Exercise description :: Among the entries that follow, how many lines contain the word "computer"? Give the number alone.
::: Records supplied :::
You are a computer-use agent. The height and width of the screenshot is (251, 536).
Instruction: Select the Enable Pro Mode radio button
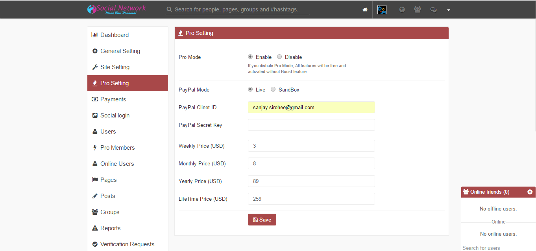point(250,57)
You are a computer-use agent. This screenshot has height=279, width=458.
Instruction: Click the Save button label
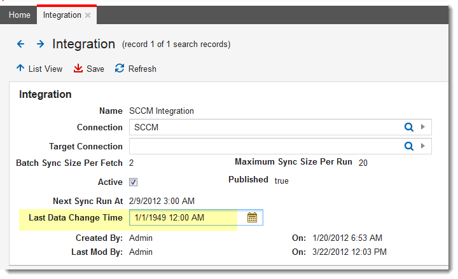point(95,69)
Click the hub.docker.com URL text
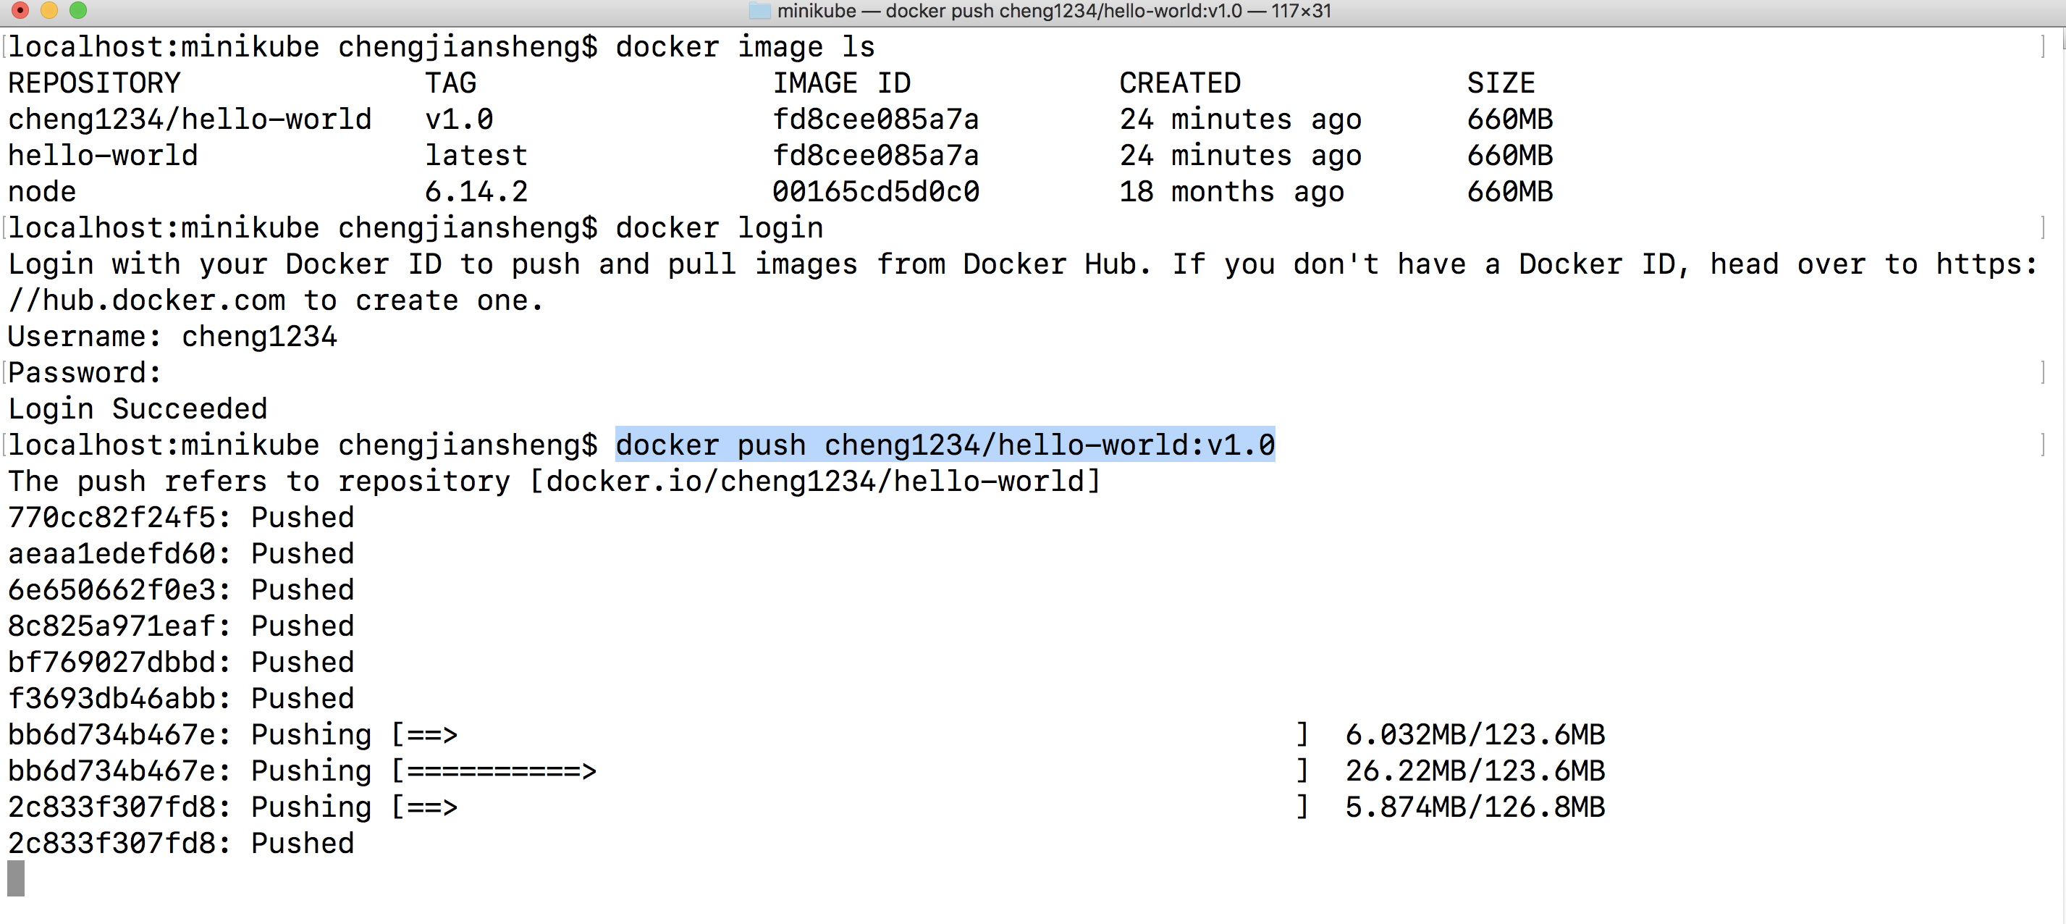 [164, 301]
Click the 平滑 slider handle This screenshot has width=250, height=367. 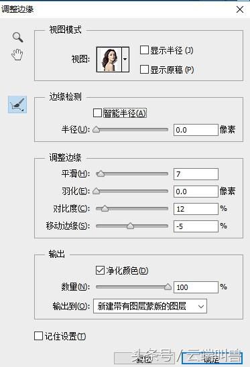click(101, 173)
:::
Answer box :: 2